Stored records
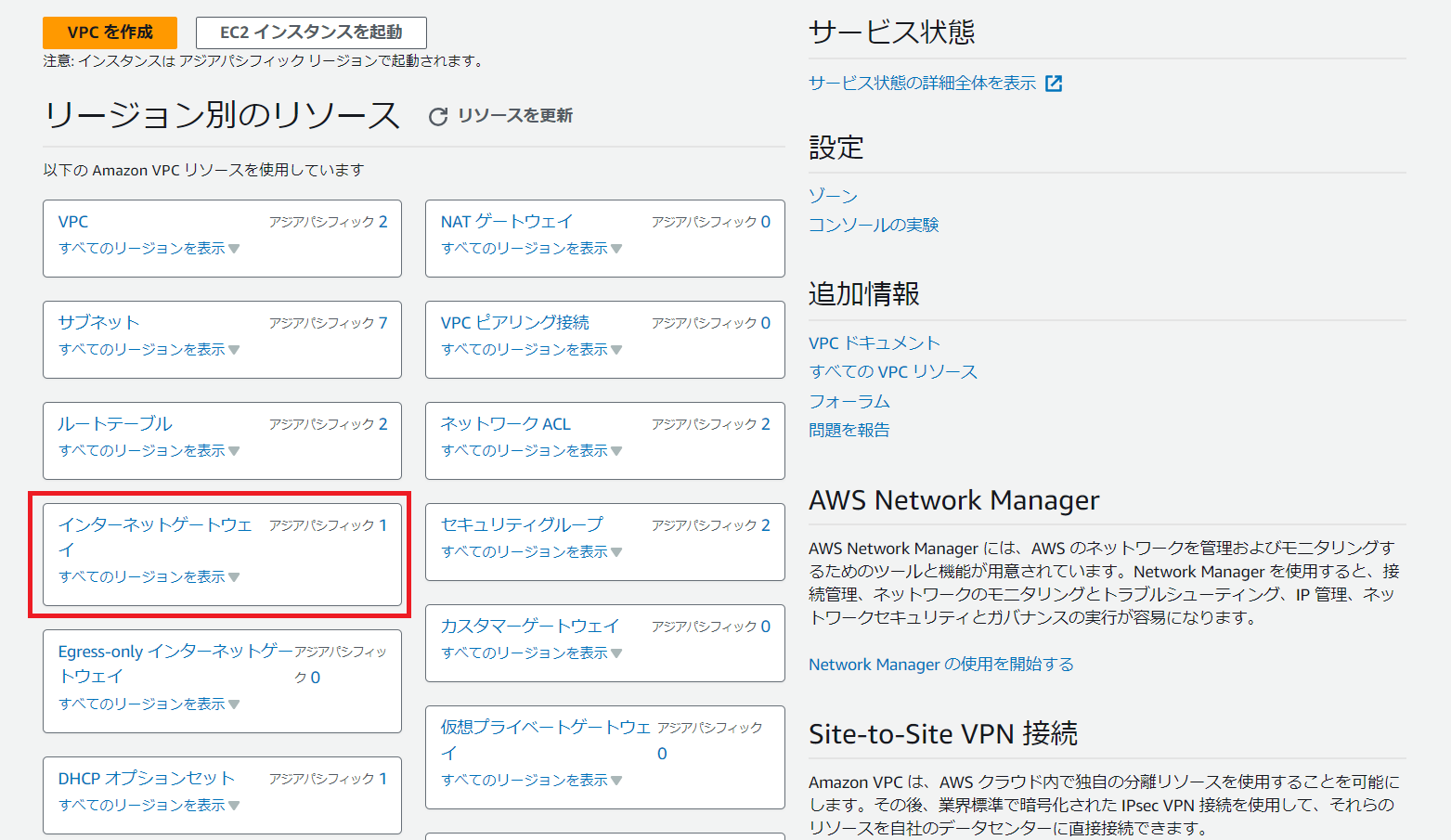Click Network Manager の使用を開始する link

(940, 665)
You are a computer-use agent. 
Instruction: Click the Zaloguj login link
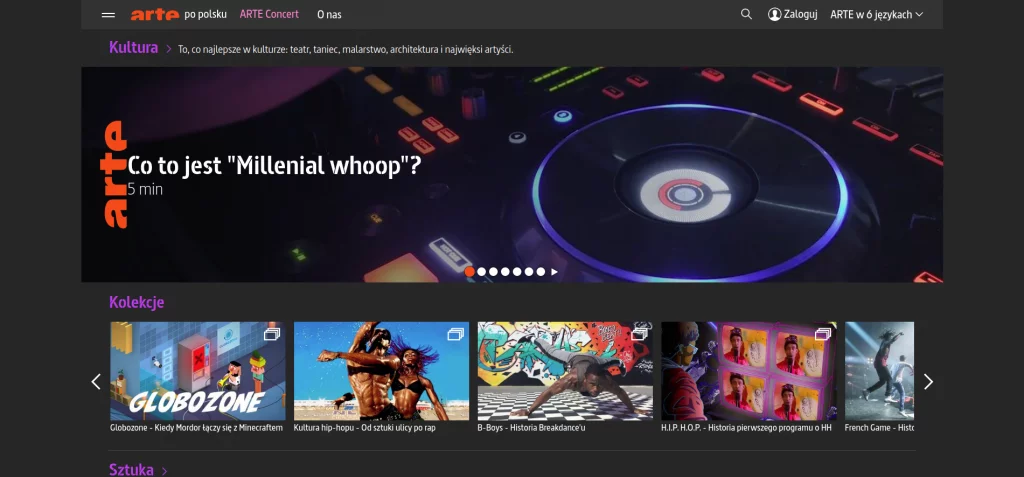pos(800,14)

**What you are asked to do**
Starting at the line that holds "You are a computer-use agent.", retype every line through the end of the data, both ends included. Pictures stay out of the copy.

**Task response**
You are a computer-use agent. 
Instruction: Click the Zaloguj login link
pos(800,14)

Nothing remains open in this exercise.